Generally, the two main formats for screenshots are .JPG and .PNG. Each has its place on the web and this is mainly due to the amount of data each file type holds. JPGs (JPEG) generally contain a lot of data but it can lose this information when images are compressed. This means that compressed JPGs are great for smaller photos you need to send by email or view on smaller devices.

PNGs are referred to as “lossless”, meaning the format does not compromise image quality when compressed. PNGs tend to be rather large when saved though. However, there are products that can help you shrink the file size by sometimes up to half the original without losing image quality.

Image Compression

There are several tools that can help you compress PNGs. The one I am partial to is PNGGauntlet. (See below. And yes, I optimized the photo.) It is a free download that works on Windows 10 and below. PNGGauntlet queries PNGOUT, OptiPNG, and DeflOpt and then chooses the best to compress your files.

PNGGauntlet

For Mac users, there is ImageOptim and for those on Linux, you can use Trimage to optimize both JPGs and PNGs.

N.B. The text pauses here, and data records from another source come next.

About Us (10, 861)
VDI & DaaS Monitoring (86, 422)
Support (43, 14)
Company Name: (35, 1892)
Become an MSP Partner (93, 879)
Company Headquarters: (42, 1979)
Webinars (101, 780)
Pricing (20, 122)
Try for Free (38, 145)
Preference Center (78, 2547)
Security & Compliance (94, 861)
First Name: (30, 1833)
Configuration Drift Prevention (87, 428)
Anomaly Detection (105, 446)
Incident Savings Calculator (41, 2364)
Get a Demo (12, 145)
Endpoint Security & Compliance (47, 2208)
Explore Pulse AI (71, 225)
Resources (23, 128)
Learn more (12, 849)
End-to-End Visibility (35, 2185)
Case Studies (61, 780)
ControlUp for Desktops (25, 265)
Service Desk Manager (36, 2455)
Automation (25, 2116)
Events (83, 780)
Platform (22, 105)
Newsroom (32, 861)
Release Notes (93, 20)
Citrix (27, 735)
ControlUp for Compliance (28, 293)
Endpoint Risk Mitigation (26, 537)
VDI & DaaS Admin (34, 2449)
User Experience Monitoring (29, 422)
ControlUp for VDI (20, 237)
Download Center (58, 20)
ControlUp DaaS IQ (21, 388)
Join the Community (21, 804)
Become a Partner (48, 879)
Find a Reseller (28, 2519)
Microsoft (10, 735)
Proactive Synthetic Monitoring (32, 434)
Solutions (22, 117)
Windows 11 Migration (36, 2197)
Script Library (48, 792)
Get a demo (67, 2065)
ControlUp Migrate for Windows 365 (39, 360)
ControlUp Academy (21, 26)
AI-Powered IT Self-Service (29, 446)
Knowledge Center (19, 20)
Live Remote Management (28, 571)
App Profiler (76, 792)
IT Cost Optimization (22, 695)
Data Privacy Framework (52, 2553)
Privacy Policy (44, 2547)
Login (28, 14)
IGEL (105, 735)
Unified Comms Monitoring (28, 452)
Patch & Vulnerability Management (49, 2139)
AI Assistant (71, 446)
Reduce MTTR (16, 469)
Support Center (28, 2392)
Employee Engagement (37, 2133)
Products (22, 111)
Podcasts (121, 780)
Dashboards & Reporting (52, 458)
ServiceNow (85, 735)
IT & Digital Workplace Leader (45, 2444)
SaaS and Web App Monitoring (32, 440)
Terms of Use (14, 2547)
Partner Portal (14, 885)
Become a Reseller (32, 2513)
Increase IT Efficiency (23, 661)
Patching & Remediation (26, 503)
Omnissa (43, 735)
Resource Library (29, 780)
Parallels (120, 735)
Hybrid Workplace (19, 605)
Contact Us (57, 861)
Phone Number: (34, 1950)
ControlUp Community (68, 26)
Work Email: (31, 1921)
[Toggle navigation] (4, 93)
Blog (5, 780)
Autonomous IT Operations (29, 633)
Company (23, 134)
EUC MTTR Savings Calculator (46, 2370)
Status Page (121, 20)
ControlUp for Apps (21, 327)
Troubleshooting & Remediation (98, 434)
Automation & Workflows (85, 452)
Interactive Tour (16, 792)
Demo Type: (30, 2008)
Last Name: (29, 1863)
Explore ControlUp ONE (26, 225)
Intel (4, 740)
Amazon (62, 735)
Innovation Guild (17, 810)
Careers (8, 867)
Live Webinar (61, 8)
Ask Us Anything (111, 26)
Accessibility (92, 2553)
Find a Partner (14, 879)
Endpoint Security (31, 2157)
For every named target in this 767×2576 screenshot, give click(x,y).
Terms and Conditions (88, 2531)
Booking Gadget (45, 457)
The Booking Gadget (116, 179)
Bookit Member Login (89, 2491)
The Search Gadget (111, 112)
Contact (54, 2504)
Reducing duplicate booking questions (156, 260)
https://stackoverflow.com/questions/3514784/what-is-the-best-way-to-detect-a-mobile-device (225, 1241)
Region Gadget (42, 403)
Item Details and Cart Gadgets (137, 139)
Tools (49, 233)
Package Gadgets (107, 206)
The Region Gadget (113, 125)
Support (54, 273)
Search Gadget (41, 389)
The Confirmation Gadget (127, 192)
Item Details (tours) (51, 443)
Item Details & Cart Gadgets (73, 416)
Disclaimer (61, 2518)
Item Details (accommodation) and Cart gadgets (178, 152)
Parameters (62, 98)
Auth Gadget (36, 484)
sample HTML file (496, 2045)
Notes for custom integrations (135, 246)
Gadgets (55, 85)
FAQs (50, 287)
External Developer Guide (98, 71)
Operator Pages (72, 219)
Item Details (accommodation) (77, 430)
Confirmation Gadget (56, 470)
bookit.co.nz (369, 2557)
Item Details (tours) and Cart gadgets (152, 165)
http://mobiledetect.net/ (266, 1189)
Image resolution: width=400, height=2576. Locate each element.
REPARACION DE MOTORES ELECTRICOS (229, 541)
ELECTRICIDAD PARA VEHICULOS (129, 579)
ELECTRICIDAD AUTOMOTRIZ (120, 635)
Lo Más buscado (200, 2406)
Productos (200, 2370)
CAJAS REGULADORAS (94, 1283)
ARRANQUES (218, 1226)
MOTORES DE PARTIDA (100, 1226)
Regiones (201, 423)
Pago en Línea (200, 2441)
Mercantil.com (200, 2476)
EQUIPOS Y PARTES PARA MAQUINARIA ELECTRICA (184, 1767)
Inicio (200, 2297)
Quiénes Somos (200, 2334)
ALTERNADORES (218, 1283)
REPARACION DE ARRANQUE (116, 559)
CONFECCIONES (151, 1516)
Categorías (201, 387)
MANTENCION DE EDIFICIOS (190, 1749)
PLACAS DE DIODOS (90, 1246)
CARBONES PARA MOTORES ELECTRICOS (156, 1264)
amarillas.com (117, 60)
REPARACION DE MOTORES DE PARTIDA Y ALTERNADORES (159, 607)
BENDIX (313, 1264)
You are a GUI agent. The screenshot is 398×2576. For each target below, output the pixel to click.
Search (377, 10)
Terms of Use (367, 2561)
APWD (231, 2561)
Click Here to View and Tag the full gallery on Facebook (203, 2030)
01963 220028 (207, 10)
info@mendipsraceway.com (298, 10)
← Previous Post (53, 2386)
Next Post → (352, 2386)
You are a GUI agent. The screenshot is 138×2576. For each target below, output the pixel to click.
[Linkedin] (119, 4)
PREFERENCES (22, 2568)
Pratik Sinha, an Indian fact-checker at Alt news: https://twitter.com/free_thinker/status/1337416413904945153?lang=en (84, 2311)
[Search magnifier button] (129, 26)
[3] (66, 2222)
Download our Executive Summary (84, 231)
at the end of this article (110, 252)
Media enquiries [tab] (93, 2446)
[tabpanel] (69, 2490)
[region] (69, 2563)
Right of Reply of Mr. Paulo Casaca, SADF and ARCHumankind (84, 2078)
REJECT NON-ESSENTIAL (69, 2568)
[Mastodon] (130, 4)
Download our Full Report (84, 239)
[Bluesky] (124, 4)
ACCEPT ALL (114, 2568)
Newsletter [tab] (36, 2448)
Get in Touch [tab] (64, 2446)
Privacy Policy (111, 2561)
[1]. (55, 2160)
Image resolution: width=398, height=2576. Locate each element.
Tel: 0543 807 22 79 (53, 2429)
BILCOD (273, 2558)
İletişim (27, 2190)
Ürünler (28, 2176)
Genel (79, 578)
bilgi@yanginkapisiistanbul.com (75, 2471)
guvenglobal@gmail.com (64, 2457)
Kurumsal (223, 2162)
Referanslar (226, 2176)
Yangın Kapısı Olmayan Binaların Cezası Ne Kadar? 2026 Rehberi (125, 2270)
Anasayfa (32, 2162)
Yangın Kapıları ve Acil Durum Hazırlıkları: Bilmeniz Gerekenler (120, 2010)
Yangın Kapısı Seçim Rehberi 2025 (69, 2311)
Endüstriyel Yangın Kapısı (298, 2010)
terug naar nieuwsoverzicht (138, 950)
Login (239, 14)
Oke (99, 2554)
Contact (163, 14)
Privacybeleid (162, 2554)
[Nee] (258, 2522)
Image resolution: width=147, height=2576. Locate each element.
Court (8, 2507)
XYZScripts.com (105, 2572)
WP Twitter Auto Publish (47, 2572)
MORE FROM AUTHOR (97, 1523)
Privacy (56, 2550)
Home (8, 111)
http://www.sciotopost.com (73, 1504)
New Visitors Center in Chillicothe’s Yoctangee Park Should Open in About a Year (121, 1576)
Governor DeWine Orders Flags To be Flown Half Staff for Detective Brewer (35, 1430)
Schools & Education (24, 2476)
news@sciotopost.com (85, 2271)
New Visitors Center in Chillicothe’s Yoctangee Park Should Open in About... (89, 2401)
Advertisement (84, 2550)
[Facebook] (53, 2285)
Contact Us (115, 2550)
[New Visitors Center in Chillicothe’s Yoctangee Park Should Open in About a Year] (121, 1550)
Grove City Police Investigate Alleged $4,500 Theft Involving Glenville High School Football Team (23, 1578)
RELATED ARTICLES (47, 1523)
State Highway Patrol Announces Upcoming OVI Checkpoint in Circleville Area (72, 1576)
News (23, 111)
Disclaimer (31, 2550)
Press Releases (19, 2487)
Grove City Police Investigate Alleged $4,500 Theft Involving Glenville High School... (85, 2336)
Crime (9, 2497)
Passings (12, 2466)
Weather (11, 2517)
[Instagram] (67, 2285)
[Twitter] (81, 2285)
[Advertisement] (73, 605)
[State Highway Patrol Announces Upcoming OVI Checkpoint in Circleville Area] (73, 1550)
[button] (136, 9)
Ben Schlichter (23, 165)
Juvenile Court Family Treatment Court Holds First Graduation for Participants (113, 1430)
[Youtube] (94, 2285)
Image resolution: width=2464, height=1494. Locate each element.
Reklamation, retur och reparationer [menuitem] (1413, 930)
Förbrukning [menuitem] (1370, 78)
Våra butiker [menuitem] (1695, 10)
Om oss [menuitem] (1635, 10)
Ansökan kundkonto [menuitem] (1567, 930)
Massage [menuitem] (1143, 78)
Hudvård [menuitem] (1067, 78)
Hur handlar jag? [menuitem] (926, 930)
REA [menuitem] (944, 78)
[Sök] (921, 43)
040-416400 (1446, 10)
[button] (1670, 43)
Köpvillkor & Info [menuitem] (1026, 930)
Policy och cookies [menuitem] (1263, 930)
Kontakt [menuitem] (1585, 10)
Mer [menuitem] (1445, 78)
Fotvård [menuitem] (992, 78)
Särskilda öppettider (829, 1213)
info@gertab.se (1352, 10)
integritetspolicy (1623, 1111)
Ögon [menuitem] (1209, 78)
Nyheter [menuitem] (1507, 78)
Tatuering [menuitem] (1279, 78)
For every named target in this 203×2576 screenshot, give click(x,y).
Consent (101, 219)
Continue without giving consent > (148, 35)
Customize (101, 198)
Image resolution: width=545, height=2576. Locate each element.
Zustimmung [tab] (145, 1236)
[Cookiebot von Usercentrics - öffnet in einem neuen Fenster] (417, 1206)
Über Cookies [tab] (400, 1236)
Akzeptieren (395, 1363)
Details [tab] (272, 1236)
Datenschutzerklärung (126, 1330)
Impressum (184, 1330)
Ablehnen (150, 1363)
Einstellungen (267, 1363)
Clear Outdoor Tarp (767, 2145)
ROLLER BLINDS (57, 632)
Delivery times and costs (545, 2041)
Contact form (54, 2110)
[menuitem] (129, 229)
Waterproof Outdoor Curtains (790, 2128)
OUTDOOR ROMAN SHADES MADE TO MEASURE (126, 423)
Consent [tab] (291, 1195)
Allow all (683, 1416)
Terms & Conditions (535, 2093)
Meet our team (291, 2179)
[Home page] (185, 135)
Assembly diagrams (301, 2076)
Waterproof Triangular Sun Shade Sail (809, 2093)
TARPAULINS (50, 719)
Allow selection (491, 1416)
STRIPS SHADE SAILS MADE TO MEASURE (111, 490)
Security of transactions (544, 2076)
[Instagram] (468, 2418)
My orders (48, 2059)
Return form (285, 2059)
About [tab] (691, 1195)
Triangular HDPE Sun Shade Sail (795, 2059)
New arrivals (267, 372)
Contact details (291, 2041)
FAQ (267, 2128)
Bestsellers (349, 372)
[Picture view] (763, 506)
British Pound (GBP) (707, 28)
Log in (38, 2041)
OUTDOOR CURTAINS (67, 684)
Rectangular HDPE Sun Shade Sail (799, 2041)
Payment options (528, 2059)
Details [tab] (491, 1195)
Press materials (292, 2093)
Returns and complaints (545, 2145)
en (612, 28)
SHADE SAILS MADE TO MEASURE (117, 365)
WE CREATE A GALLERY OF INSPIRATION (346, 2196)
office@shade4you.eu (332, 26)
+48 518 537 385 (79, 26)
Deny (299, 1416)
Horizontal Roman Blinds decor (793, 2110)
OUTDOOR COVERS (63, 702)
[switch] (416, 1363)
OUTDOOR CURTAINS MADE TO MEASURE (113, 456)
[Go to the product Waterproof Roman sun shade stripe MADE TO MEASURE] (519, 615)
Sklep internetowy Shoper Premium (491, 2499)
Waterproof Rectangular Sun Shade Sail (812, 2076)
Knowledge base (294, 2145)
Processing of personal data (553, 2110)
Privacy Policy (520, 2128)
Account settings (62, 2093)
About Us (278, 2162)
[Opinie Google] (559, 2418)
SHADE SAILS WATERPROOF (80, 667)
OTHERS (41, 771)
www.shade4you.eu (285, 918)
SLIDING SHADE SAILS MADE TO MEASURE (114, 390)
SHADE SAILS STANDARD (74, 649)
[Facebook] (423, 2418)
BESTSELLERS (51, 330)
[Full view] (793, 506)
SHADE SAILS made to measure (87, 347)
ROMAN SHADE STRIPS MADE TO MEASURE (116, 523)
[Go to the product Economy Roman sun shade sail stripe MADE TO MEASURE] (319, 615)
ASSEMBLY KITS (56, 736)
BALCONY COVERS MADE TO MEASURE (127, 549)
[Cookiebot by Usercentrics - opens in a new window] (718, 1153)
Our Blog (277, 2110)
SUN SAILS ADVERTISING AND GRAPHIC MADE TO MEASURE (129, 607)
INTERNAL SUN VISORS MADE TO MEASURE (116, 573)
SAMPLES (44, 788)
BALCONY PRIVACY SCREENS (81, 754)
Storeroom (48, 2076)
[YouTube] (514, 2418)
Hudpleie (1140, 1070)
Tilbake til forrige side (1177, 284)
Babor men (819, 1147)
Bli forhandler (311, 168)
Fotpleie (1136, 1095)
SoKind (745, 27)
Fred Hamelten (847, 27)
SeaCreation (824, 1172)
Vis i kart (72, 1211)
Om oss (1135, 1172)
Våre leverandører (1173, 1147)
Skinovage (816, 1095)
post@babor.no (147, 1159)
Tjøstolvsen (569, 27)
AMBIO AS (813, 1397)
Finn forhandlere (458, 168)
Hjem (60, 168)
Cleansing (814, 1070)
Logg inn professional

If you do not want to use a standalone tool, you can also find PNG compression on multiple websites like TinyPNG and Compress PNG. Keep in mind though that if you are watching your internet bandwidth that you will incur a hit on both the upload and download of your images from these sites.

Summary

Give image compression a try with your next TechNet Wiki article. You will increase your image upload speed and article rendering speed. Both you and the intended reader will be happy you did.